> [Work request] Reproduce the part of the poem between "But it was time." and "With doctors.", inclusive, word for word.

> [Passage]

· · · · ·

The Loss

8 months.
That’s how long it has been since I
found out about
you.
They said you were -37 weeks old
as if the life growing inside of my stomach
drinking my nutrients
formed from my flesh
taking up the smallest fraction of my womb
somehow managed to inhabit
negative space.
I said, grinning,
“No. She is 3 weeks young!”
And they said
“It is gone.”…
7 months.
That’s how long it has been since I’ve lost you and
it has been exactly 0 days since I’ve forgotten about you.
The moment you were conceived
I felt your presence accumulating inside of me;
a mustard-seed sized miracle
perfectly forming your father’s smile and
mommy’s eyes
and I knew you were someone special.
But they said “it is gone”
and I kept on asking “what is ‘it’ and where did ‘it’ go?”
and they just said “it is gone.”
And as swiftly as you were there, you were absent
leaving a gaping hole in my womb which
at that moment in time and subsequently every moment after
seemed to house my heart.
There have been attempts at explaining why,
none of which have provided me with any comfort.
“There could have been something wrong with the fetus.” or
“Sometimes, our bodies just dismiss pregnancies.” or
“This is all part of God’s plan, even if we don’t understand it.” or
“Maybe it just wasn’t time.”
But it was time.
For 8 months it had been time again and again and
I took THREE tests to make sure you were really there and
I tracked everything perfectly and
I even held my legs straight up in the air! and
I…
and I
and I
I wanted you so. fucking. much.
“I would have loved her regardless!” I plead.
With doctors.
With God.
With anyone
anyone who could maybe, possibly, put you back.
Addison. That is what your daddy called you but
I can only call out your name in my dreams
as if I scream loud enough,
that place where my subconscious meets the untouchable
will create a mountain of a belly for me to touch when I awake.
I always wake up disappointed.

You would have had your father’s smile
and your mommy’s eyes.

· · · · ·

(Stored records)
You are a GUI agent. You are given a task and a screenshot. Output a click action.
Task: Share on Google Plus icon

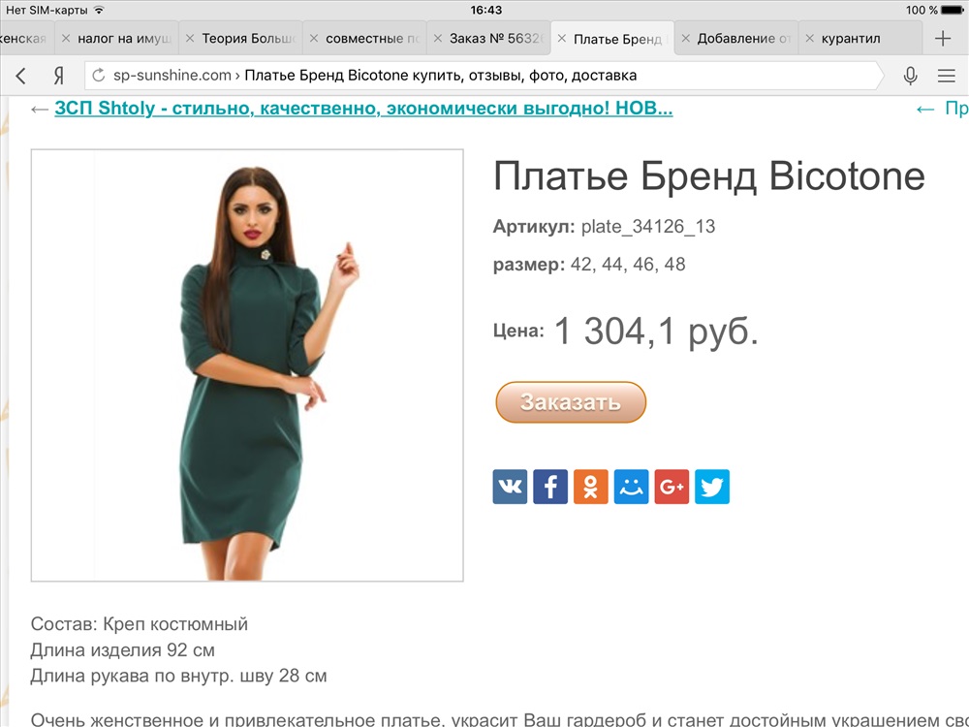coord(672,487)
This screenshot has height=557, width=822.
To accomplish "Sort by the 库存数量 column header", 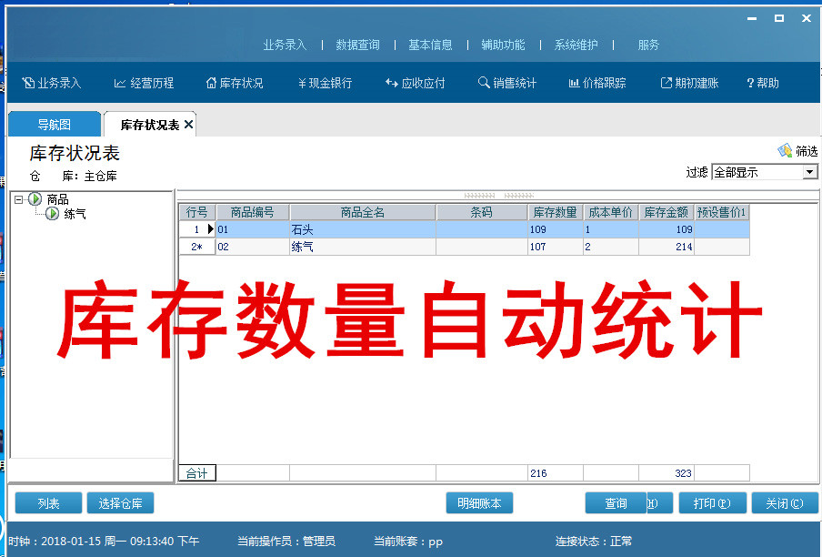I will pyautogui.click(x=554, y=212).
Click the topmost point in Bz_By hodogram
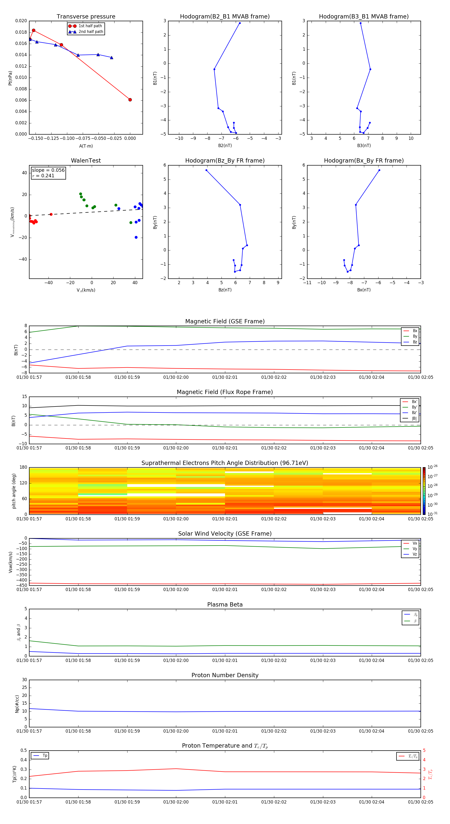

· · · · ·

> [Output]
But it was time.
For 8 months it had been time again and again and
I took THREE tests to make sure you were really there and
I tracked everything perfectly and
I even held my legs straight up in the air! and
I…
and I
and I
I wanted you so. fucking. much.
“I would have loved her regardless!” I plead.
With doctors.